Please note: Please note: permissions can apply either to a group or a person, not both. That means a permission object can have a group property or a person property but not both. To apply the same permissions to a person and a group (or to multiple people and groups) create multiple permissions.
Response
A successful request will return a complete permission object with all fields fully populated.
Edit a permission
Request URL: /api/organizations/[org-id]/group-permissions/[permission-id]
Method: PUT
Expected response code: 204 No Content
Request Content
A JSON encoded Permission object with updated values. The target, person and group properties cannot be changed and must match the existing permission. Delete and recreate the permission if these need to be changed.
Response
No content.
Delete a permission
Request URL: /api/organizations/[org-id]/group-permissions/[permission-id]
Method: DELETE
Expected response code: 200 OK
Response
The complete permission object that was deleted.
Entity Model
This section outlines the objects used in interacting with the Permissions API.
Permission
An object representing a particular permission. Each permission defines that one group or person is able to see data about a particular group.
Property |
Type |
Description |
id |
Integer |
Watershed’s id for the permission. Do not include this property when creating permissions. |
created |
ISO 8601 timestamp |
When the permission was created. Do not include this property when creating permissions. |
target |
Group |
The group whose data the permission relates to. See the Groups API documentation for details of the structure of this object. When creating and editing permissions, only the id property of the target group is required. |
person |
Person |
The person who should be able to see data about the target group. See the People API documentation for details of the structure of this object. Permissions include either a person or group property, not both. |
group |
Group |
The group who should be able to see data about the target group. See the Groups API documentation for details of the structure of this object. Permissions include either a person or group property, not both. |
Example
Below are some API interactions corresponding to an example scenario in which some personas are associated as people. In our example scenario, our organization has two learners, Bob and Sue. Bob belongs to the sales team and Sue belongs to the learning team. The learning team needs to be able to see data about the sales teams learning experiences.
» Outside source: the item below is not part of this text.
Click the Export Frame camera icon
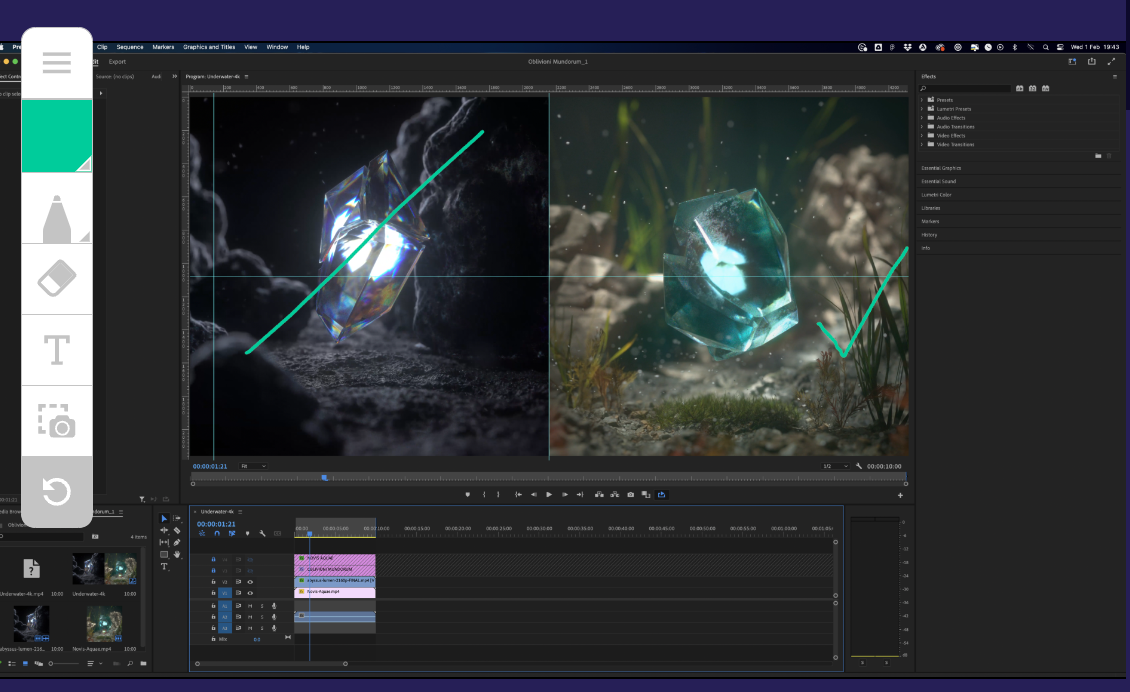Screen dimensions: 1130x692 click(x=630, y=494)
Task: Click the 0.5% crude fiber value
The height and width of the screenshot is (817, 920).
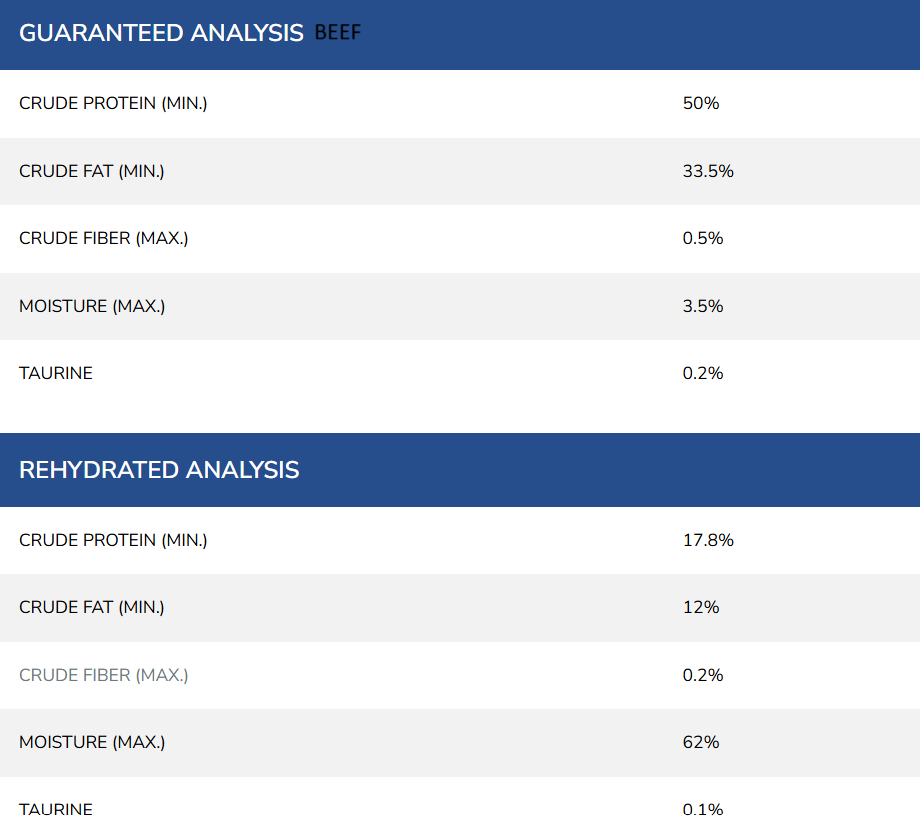Action: coord(703,238)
First, let’s check if the organization has any permissions already set up:
GET /api/organizations/1234/group-permissions
This returns
200 OK { "count": 0, "results": [] }
So, no permissions are set up. Let’s create a permission to give the learning team (id 2) access to data belonging to the sales team (id 1).
{ "target": {"id": 1}, "group": {"id": 2}, "childDepth": -1, "individualAccess": false, "global": false }
This returns the complete permissions object with an id of 1.
Oops! We should have set the individualAccess property to true. Let’s fix that.
PUT /api/organizations/1234/group-permissions/1
Ok, now let’s check the permissions that apply to the learning team and to Sue (id 2). The permission applies directly to the learning team and indirectly to Sue. This means that the permission will not be returned if we query for permissions directly applied to Sue.
GET /api/organizations/1234/people/2/targeting-permissions
Because the permission is directly applied to the learning team and indirectly applied to Sue, the following calls will all return a result containing the permission we created.
GET /api/organizations/1234/people/2/permissions
GET /api/organizations/1234/groups/2/permissions
GET /api/organizations/1234/groups/2/targeting-permissions
We can also fetch the permission directly by id:
GET /api/organizations/1234/group-permissions/1
Later, policy changes and the learning team are no longer allowed to see the sales team’s data.
DELETE /api/organizations/1234/group-permissions/1
Great! You can now use the Permissions API to manage who can see data about which groups.